### Material provided
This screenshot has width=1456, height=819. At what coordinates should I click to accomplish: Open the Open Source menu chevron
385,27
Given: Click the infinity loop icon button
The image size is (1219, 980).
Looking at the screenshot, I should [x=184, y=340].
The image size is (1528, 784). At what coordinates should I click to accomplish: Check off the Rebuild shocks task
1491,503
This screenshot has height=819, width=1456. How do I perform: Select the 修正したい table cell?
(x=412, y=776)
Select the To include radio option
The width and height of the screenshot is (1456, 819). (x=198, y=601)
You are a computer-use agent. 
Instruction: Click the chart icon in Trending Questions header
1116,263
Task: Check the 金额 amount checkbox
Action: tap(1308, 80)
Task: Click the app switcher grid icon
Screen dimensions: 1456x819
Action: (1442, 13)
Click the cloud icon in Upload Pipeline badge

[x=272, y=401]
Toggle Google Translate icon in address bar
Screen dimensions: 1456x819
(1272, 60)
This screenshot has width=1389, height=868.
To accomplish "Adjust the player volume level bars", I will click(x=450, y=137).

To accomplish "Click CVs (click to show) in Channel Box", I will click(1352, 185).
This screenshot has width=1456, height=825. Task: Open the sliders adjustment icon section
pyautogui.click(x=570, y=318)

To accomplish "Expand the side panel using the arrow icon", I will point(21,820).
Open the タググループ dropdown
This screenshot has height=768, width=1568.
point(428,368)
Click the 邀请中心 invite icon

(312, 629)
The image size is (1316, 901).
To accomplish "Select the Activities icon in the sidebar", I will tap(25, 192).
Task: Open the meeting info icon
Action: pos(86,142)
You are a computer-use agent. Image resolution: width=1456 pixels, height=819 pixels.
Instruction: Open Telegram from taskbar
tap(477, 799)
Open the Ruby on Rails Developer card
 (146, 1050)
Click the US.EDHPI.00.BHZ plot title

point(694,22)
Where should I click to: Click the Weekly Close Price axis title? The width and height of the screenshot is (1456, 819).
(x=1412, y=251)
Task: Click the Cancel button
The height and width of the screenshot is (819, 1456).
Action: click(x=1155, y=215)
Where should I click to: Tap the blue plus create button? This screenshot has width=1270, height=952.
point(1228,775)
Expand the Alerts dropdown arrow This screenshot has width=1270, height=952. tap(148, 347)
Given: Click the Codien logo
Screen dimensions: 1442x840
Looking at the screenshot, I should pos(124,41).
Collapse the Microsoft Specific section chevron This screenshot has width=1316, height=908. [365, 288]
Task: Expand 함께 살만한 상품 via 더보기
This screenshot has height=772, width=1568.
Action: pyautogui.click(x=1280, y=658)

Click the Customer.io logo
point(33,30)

### What is needed
From the records above, transcribe exactly the run of lines that opens with the line holding "Click the cloud icon in Upload Pipeline badge" and closes with the line holding "Task: Expand 함께 살만한 상품 via 더보기", both included.

### Result below
Click the cloud icon in Upload Pipeline badge

[x=272, y=401]
Toggle Google Translate icon in address bar
Screen dimensions: 1456x819
(1272, 60)
This screenshot has width=1389, height=868.
To accomplish "Adjust the player volume level bars", I will click(x=450, y=137).

To accomplish "Click CVs (click to show) in Channel Box", I will click(1352, 185).
This screenshot has width=1456, height=825. Task: Open the sliders adjustment icon section
pyautogui.click(x=570, y=318)

To accomplish "Expand the side panel using the arrow icon", I will point(21,820).
Open the タググループ dropdown
This screenshot has height=768, width=1568.
point(428,368)
Click the 邀请中心 invite icon

(312, 629)
The image size is (1316, 901).
To accomplish "Select the Activities icon in the sidebar", I will tap(25, 192).
Task: Open the meeting info icon
Action: pos(86,142)
You are a computer-use agent. Image resolution: width=1456 pixels, height=819 pixels.
Instruction: Open Telegram from taskbar
tap(477, 799)
Open the Ruby on Rails Developer card
 (146, 1050)
Click the US.EDHPI.00.BHZ plot title

point(694,22)
Where should I click to: Click the Weekly Close Price axis title? The width and height of the screenshot is (1456, 819).
(x=1412, y=251)
Task: Click the Cancel button
The height and width of the screenshot is (819, 1456).
Action: click(x=1155, y=215)
Where should I click to: Tap the blue plus create button? This screenshot has width=1270, height=952.
point(1228,775)
Expand the Alerts dropdown arrow This screenshot has width=1270, height=952. tap(148, 347)
Given: Click the Codien logo
Screen dimensions: 1442x840
Looking at the screenshot, I should pos(124,41).
Collapse the Microsoft Specific section chevron This screenshot has width=1316, height=908. [365, 288]
Task: Expand 함께 살만한 상품 via 더보기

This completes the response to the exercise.